Fisherman netted rare shark in the Oslofjord

Bluntnose sixgill shark OslofjordBluntnose sixgill shark. Photo: Fishes of Australia

Fisherman netted rare shark in the Oslofjord

A fisherman hoped he had caught a halibut in his net, but had to raise his eyebrows when he pulled up a rare Bluntnose sixgill shark outside Nesodden in Oslofjorden on Friday.

 

– I first saw something big and white beneath the surface and hoped it was a halibut. When I saw that something else, I thought it was a basking shark, says fisherman Fred-Harald Bratli to NRK.

It turned out that it was a rare Bluntnose sixgill shark, a shark species that can grow up to 5.5 meters long, but is harmless to humans. A Bluntnose sixgill shark has probably never been observed earlier in the Inner parts of the Oslofjord, says marine biologist Fredrik Myhre, who works as a senior adviser for the World Wildlife Fund (WWF) and heads the organization Hjelp Havets Haier (Help the Sharks of the Ocean).

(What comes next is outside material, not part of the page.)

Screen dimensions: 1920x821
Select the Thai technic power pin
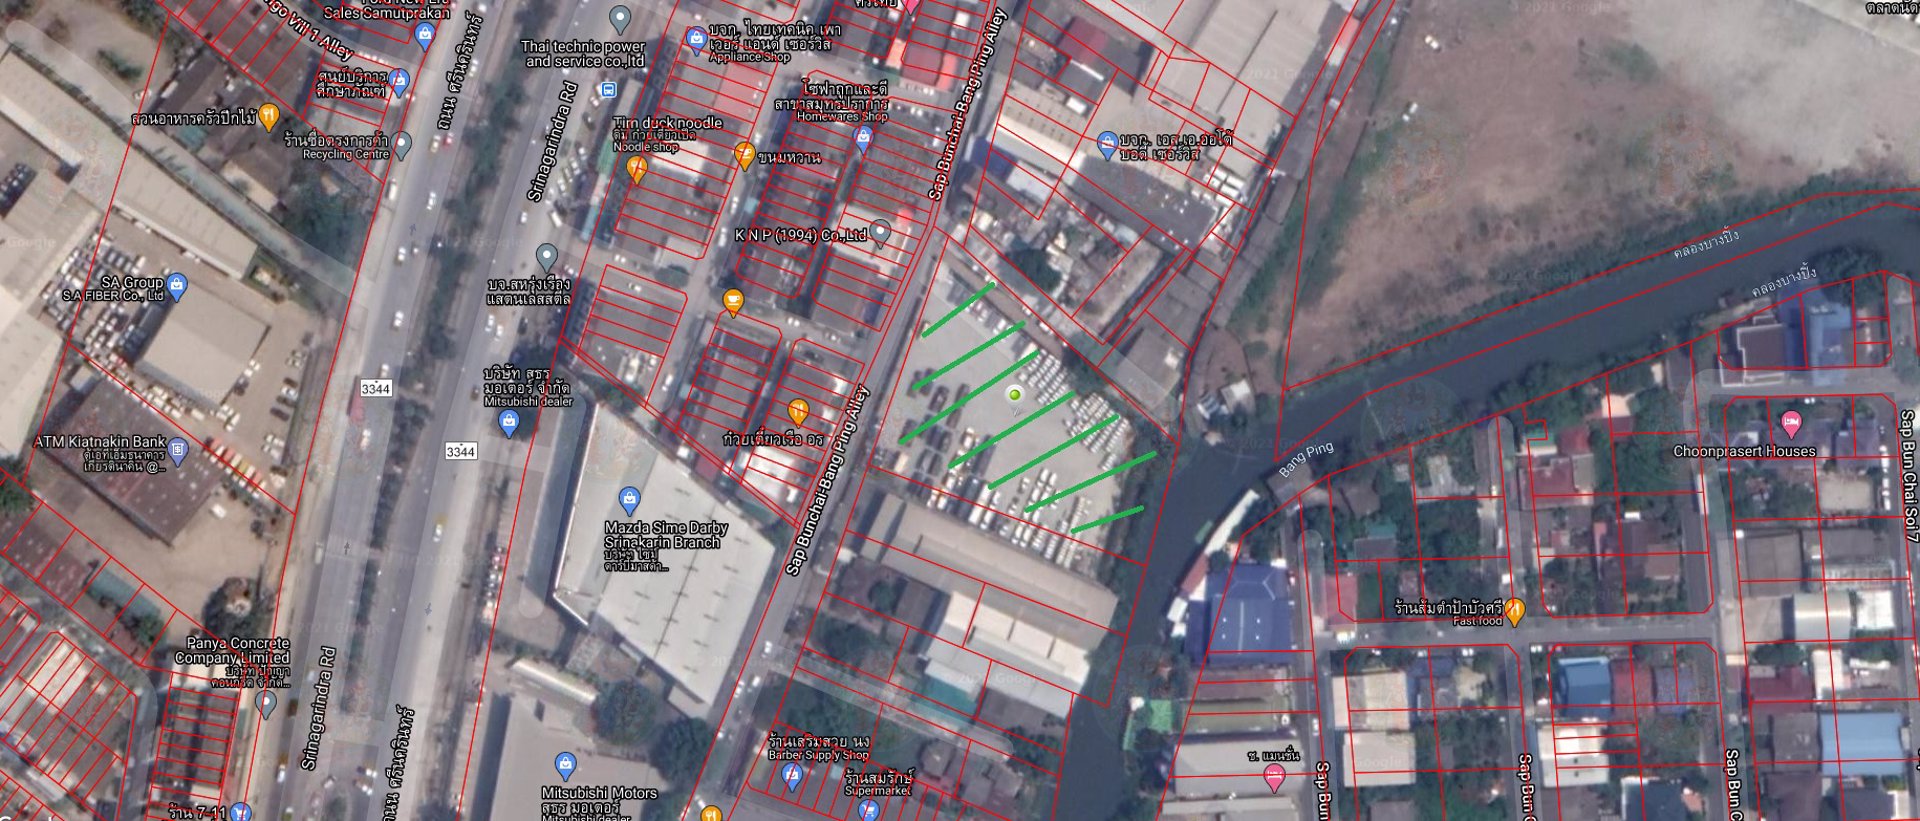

– The Bluntnose sixgill shark is a mysterious fish that we know little about because it lives most of its life in deep waters, usually between 180 and 1,100 metres below the water surface, says Myhre.

– It was alive and kicking, so it was about to freeing it from the mesh in the net and let it back into the sea. But it’s fun to have seen one, says Bratli who makes a living from fishing in the Oslofjord.